Extract every item below, reproducing each line verbatim.

·····

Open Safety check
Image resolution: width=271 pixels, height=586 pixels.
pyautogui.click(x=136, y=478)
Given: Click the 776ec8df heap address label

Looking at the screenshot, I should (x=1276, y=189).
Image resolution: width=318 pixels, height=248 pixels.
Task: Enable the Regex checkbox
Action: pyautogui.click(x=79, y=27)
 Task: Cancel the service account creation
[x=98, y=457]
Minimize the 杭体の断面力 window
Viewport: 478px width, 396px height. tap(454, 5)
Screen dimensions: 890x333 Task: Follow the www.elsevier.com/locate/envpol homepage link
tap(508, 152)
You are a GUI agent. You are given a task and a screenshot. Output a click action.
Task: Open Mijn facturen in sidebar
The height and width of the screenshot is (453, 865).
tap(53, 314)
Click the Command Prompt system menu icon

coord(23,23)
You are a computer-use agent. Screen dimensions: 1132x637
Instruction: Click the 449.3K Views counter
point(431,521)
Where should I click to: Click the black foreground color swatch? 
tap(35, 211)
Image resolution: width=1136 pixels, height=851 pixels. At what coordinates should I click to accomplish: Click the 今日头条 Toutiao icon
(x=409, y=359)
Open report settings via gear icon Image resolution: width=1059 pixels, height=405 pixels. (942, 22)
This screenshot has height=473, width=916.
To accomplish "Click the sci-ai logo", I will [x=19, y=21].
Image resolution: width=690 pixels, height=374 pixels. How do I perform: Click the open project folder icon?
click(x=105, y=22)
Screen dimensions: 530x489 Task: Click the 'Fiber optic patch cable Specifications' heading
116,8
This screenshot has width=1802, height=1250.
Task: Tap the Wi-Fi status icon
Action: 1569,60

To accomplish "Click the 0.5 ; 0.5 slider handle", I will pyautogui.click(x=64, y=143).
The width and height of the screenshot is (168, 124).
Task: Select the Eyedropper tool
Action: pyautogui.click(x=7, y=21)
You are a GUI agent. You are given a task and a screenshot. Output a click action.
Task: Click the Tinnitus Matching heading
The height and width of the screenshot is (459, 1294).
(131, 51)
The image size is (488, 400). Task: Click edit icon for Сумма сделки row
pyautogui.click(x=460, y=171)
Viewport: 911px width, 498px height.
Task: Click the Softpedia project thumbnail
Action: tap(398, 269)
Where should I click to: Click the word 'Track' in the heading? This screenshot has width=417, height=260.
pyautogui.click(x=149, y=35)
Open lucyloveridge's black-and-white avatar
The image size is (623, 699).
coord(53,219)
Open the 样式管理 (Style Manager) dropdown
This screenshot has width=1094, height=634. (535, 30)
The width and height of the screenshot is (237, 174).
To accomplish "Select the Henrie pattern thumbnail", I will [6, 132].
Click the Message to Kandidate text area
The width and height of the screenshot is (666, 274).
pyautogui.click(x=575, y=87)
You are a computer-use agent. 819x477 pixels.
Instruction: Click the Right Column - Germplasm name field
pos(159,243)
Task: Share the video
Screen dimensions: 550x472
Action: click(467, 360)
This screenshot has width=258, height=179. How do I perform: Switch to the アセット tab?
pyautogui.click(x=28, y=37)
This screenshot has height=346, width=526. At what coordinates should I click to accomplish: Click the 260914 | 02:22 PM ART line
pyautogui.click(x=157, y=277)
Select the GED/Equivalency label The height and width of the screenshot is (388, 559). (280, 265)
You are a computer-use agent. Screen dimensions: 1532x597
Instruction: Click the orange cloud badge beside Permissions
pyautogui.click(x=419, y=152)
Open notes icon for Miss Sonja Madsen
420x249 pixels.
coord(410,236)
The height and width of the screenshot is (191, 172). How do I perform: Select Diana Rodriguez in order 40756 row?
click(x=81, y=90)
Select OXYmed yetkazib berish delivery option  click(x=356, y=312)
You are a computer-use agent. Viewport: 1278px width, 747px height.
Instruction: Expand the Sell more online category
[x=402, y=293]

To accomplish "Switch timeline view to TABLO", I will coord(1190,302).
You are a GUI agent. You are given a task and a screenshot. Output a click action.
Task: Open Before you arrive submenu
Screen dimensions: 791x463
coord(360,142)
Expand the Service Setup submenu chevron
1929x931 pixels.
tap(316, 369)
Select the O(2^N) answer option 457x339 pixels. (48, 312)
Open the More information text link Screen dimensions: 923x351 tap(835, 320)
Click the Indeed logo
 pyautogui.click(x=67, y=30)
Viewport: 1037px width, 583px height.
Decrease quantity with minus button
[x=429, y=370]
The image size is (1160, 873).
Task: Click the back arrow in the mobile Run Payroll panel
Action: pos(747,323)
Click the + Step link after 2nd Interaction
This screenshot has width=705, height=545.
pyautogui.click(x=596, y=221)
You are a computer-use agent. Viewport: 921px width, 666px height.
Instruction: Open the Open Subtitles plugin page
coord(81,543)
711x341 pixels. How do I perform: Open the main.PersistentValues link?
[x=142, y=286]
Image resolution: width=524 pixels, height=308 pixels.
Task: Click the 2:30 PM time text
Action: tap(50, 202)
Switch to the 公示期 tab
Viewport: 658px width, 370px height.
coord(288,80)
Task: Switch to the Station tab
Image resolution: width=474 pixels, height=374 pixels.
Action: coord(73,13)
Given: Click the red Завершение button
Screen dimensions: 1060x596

·····

**Exercise answer:**
Open Safety check
Image resolution: width=271 pixels, height=586 pixels.
pyautogui.click(x=136, y=478)
Given: Click the 776ec8df heap address label

Looking at the screenshot, I should (x=1276, y=189).
Image resolution: width=318 pixels, height=248 pixels.
Task: Enable the Regex checkbox
Action: pyautogui.click(x=79, y=27)
 Task: Cancel the service account creation
[x=98, y=457]
Minimize the 杭体の断面力 window
Viewport: 478px width, 396px height. tap(454, 5)
Screen dimensions: 890x333 Task: Follow the www.elsevier.com/locate/envpol homepage link
tap(508, 152)
You are a GUI agent. You are given a task and a screenshot. Output a click action.
Task: Open Mijn facturen in sidebar
The height and width of the screenshot is (453, 865).
tap(53, 314)
Click the Command Prompt system menu icon

coord(23,23)
You are a computer-use agent. Screen dimensions: 1132x637
Instruction: Click the 449.3K Views counter
point(431,521)
Where should I click to: Click the black foreground color swatch? 
tap(35, 211)
Image resolution: width=1136 pixels, height=851 pixels. At what coordinates should I click to accomplish: Click the 今日头条 Toutiao icon
(x=409, y=359)
Open report settings via gear icon Image resolution: width=1059 pixels, height=405 pixels. (942, 22)
This screenshot has height=473, width=916.
To accomplish "Click the sci-ai logo", I will [x=19, y=21].
Image resolution: width=690 pixels, height=374 pixels. How do I perform: Click the open project folder icon?
click(x=105, y=22)
Screen dimensions: 530x489 Task: Click the 'Fiber optic patch cable Specifications' heading
116,8
This screenshot has width=1802, height=1250.
Task: Tap the Wi-Fi status icon
Action: 1569,60

To accomplish "Click the 0.5 ; 0.5 slider handle", I will pyautogui.click(x=64, y=143).
The width and height of the screenshot is (168, 124).
Task: Select the Eyedropper tool
Action: pyautogui.click(x=7, y=21)
You are a GUI agent. You are given a task and a screenshot. Output a click action.
Task: Click the Tinnitus Matching heading
The height and width of the screenshot is (459, 1294).
(131, 51)
The image size is (488, 400). Task: Click edit icon for Сумма сделки row
pyautogui.click(x=460, y=171)
Viewport: 911px width, 498px height.
Task: Click the Softpedia project thumbnail
Action: tap(398, 269)
Where should I click to: Click the word 'Track' in the heading? This screenshot has width=417, height=260.
pyautogui.click(x=149, y=35)
Open lucyloveridge's black-and-white avatar
The image size is (623, 699).
coord(53,219)
Open the 样式管理 (Style Manager) dropdown
This screenshot has width=1094, height=634. (535, 30)
The width and height of the screenshot is (237, 174).
To accomplish "Select the Henrie pattern thumbnail", I will [6, 132].
Click the Message to Kandidate text area
The width and height of the screenshot is (666, 274).
pyautogui.click(x=575, y=87)
You are a computer-use agent. 819x477 pixels.
Instruction: Click the Right Column - Germplasm name field
pos(159,243)
Task: Share the video
Screen dimensions: 550x472
Action: click(467, 360)
This screenshot has width=258, height=179. How do I perform: Switch to the アセット tab?
pyautogui.click(x=28, y=37)
This screenshot has height=346, width=526. At what coordinates should I click to accomplish: Click the 260914 | 02:22 PM ART line
pyautogui.click(x=157, y=277)
Select the GED/Equivalency label The height and width of the screenshot is (388, 559). (280, 265)
You are a computer-use agent. Screen dimensions: 1532x597
Instruction: Click the orange cloud badge beside Permissions
pyautogui.click(x=419, y=152)
Open notes icon for Miss Sonja Madsen
420x249 pixels.
coord(410,236)
The height and width of the screenshot is (191, 172). How do I perform: Select Diana Rodriguez in order 40756 row?
click(x=81, y=90)
Select OXYmed yetkazib berish delivery option  click(x=356, y=312)
You are a computer-use agent. Viewport: 1278px width, 747px height.
Instruction: Expand the Sell more online category
[x=402, y=293]

To accomplish "Switch timeline view to TABLO", I will coord(1190,302).
You are a GUI agent. You are given a task and a screenshot. Output a click action.
Task: Open Before you arrive submenu
Screen dimensions: 791x463
coord(360,142)
Expand the Service Setup submenu chevron
1929x931 pixels.
tap(316, 369)
Select the O(2^N) answer option 457x339 pixels. (48, 312)
Open the More information text link Screen dimensions: 923x351 tap(835, 320)
Click the Indeed logo
 pyautogui.click(x=67, y=30)
Viewport: 1037px width, 583px height.
Decrease quantity with minus button
[x=429, y=370]
The image size is (1160, 873).
Task: Click the back arrow in the mobile Run Payroll panel
Action: pos(747,323)
Click the + Step link after 2nd Interaction
This screenshot has width=705, height=545.
pyautogui.click(x=596, y=221)
You are a computer-use agent. Viewport: 921px width, 666px height.
Instruction: Open the Open Subtitles plugin page
coord(81,543)
711x341 pixels. How do I perform: Open the main.PersistentValues link?
[x=142, y=286]
Image resolution: width=524 pixels, height=308 pixels.
Task: Click the 2:30 PM time text
Action: tap(50, 202)
Switch to the 公示期 tab
Viewport: 658px width, 370px height.
coord(288,80)
Task: Switch to the Station tab
Image resolution: width=474 pixels, height=374 pixels.
Action: coord(73,13)
Given: Click the red Завершение button
Screen dimensions: 1060x596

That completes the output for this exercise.